Я смыл за собой, щёлкнул шпингалетом, толкнул дверь и похолодел. Она не открывалась. Толкнул сильнее, но безрезультатно. Постучал.
- Фёдор! – крикнул я. – Это ты, что ли, прикалываешься?
Ещё сильнее навалился на дверь, но она не поддавалась. Это меня взбесило, и я полез карабкаться наверх. Поцарапав руку и чуть не уронив сумку в унитаз, я выбрался из кабинки и спрыгнул на кафельный пол. Два молодых человека у писсуаров глядели на меня испуганно. «Так-то вот!» - пронеслось в моей голове. - «А то, небось, думали, что я не выберусь...» Я посмотрел на дверь, чтобы понять, что же с ней всё-таки не так. И понял.
Легонько толкнув дверь рукой, я увидел, как она распахивается внутрь кабинки.
- Ага... – пробормотал я, краснея. – Так, значит? Понятненько...
Я пулей вылетел из туалета, в первую секунду сгорая от стыда, а начиная с третьей или четвертой уже давясь от смеха. Я проследовал по коридору, отделанному толстыми деревянными панелями, к лифтам и, нажав на кнопку, принялся разглядывать паркет. На высоте сантиметров десяти от пола на стене красовалась надпись шариковой ручкой «Вся наша жизнь – сплошной Уимблдон». Я не вполне понял смысл, но готов был согласиться.
Подъехал полупустой лифт. Я вошёл и пристроился справа.
- Подождите! – раздался крик из-за угла, сопровождаемый топотом бегущих ног. Я машинально придержал дверь, хотя через миг уже испытал по этому поводу сожаление – в лифт запрыгнули Дима Савенков и Тамара.

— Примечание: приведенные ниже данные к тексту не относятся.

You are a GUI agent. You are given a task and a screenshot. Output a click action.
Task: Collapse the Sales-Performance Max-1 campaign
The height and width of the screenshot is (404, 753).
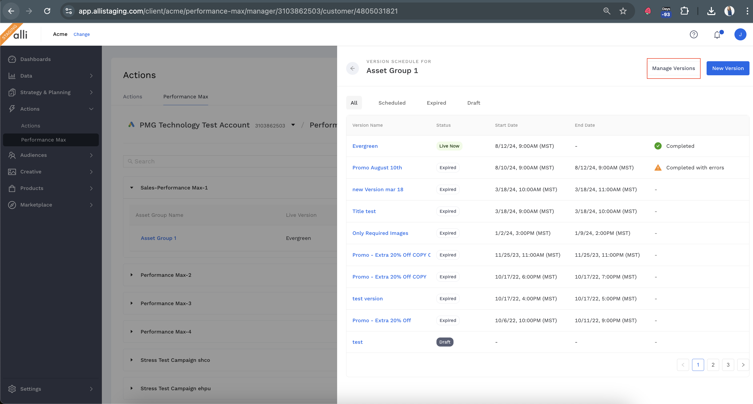click(132, 188)
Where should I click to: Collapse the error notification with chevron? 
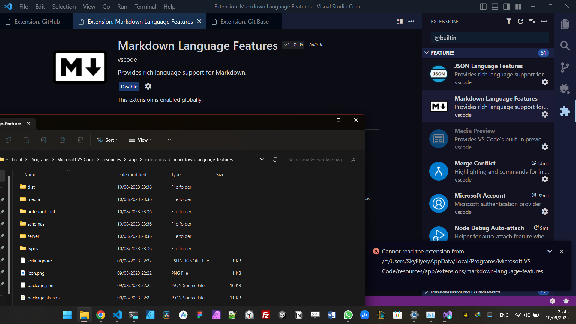pos(550,251)
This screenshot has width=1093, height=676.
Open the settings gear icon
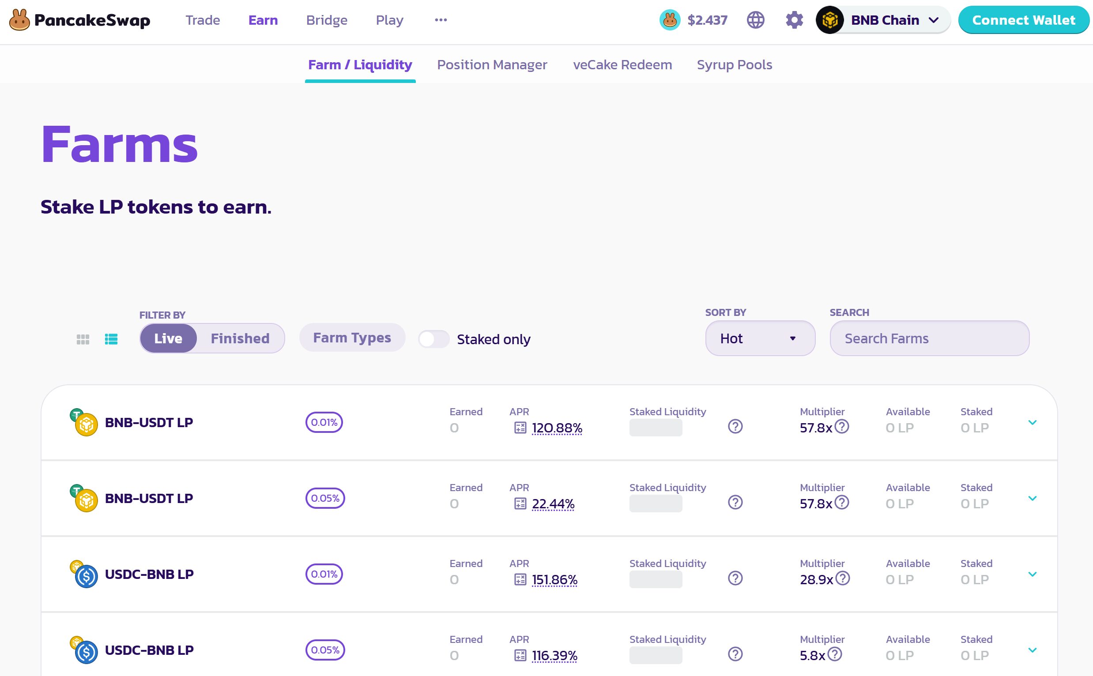[794, 20]
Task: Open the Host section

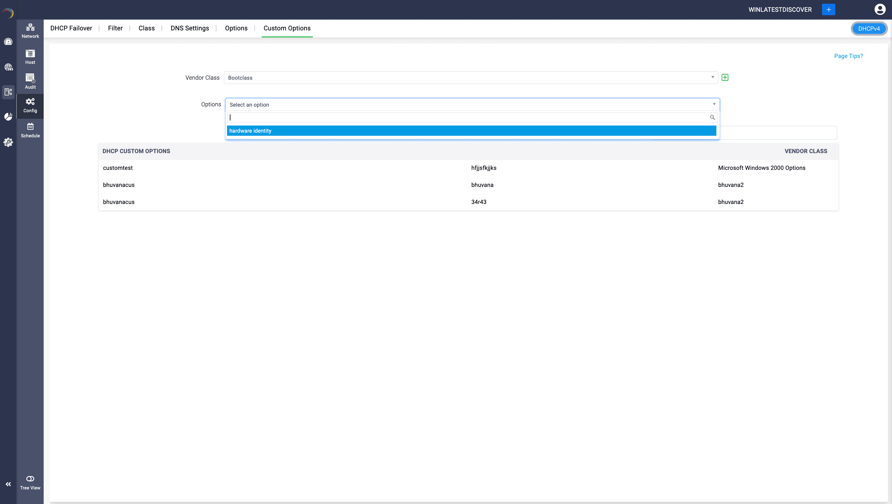Action: (x=30, y=57)
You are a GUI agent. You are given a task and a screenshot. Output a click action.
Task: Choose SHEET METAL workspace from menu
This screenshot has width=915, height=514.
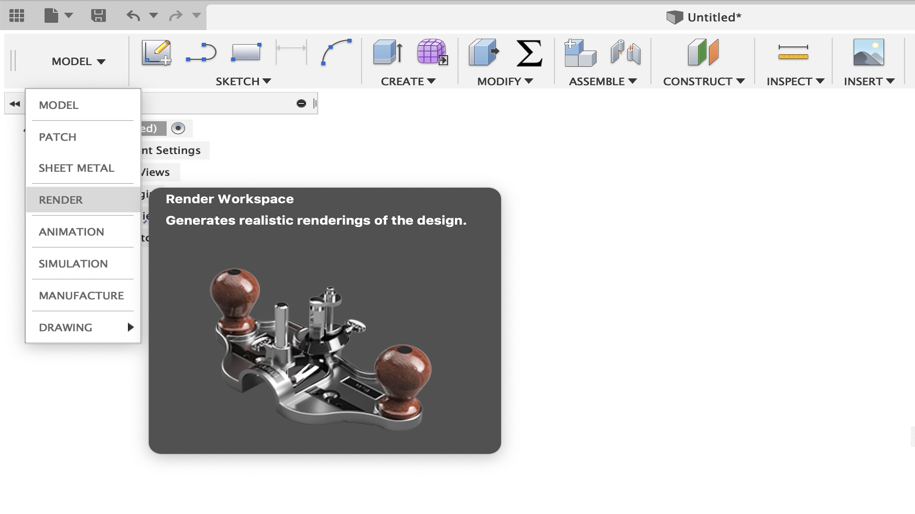pyautogui.click(x=76, y=168)
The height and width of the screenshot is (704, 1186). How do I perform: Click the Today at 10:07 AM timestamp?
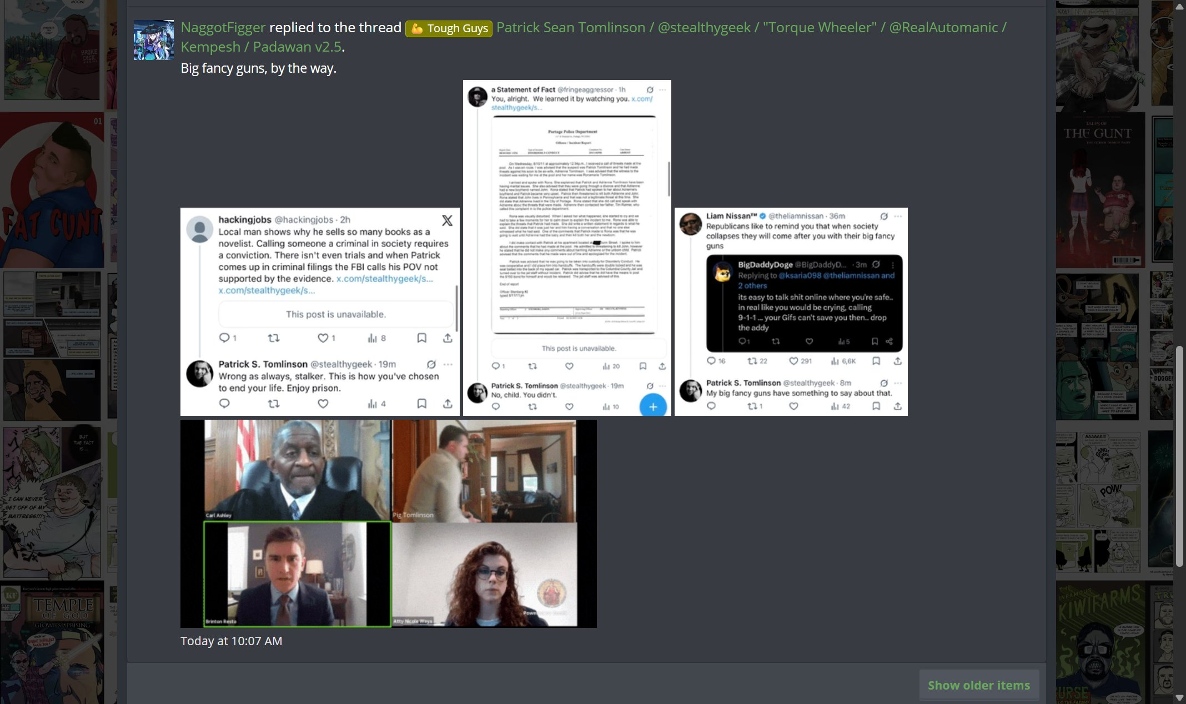(x=231, y=641)
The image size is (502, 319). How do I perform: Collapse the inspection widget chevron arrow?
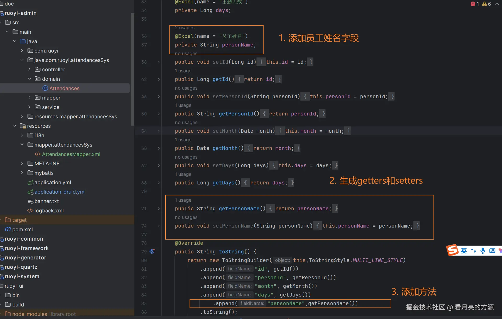pyautogui.click(x=497, y=4)
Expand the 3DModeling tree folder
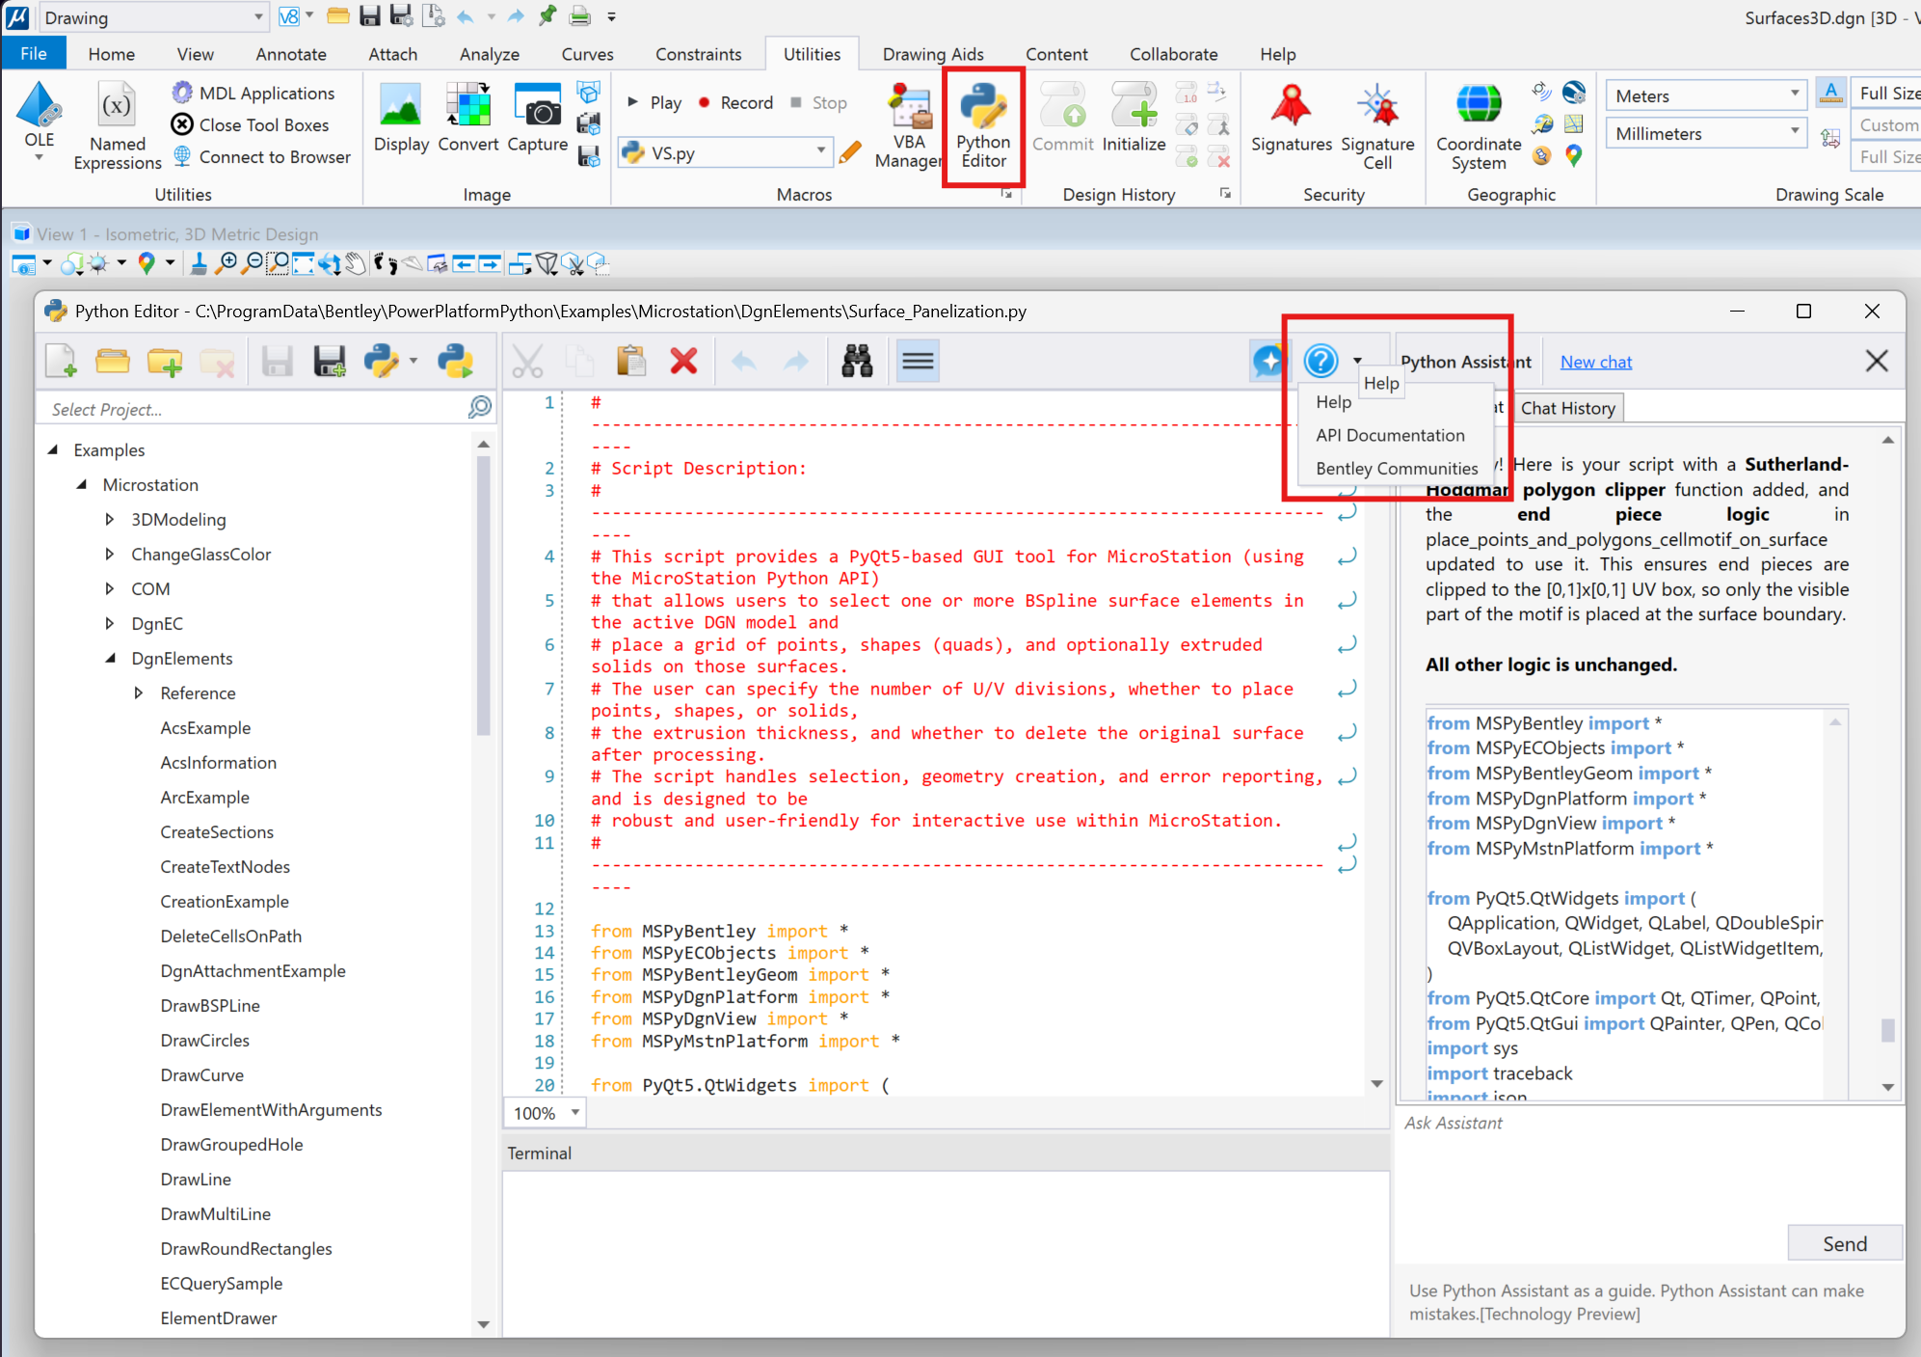The height and width of the screenshot is (1357, 1921). [x=110, y=520]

- Привет, - бросила она мне и отвернулась. Дима меня проигнорировал. Двери закрылись, лифт пополз вниз.
- Привет, - прошептал я.
Тамара стояла всего в полуметре от меня – в чёрной водолазке, черных брюках, русые волосы были собраны в хвост при помощи красной резинки. Полоска кожи на шее белела нестерпимо, вызывая в памяти моё единственное с Тамарой рукопожатие пару лет назад.
- Чего? – сказала она тогда. – Ну, руку-то я тебе, так и быть, пожму.
Дальше следовали непередаваемые ощущения от прикосновения её пальцев к моей ладони, усиленные бешено трепыхающимся сердцем в левой части моей груди...
Моргнул свет, кабина дёрнулась и замерла. Опять вздрогнула и очень медленно поползла дальше.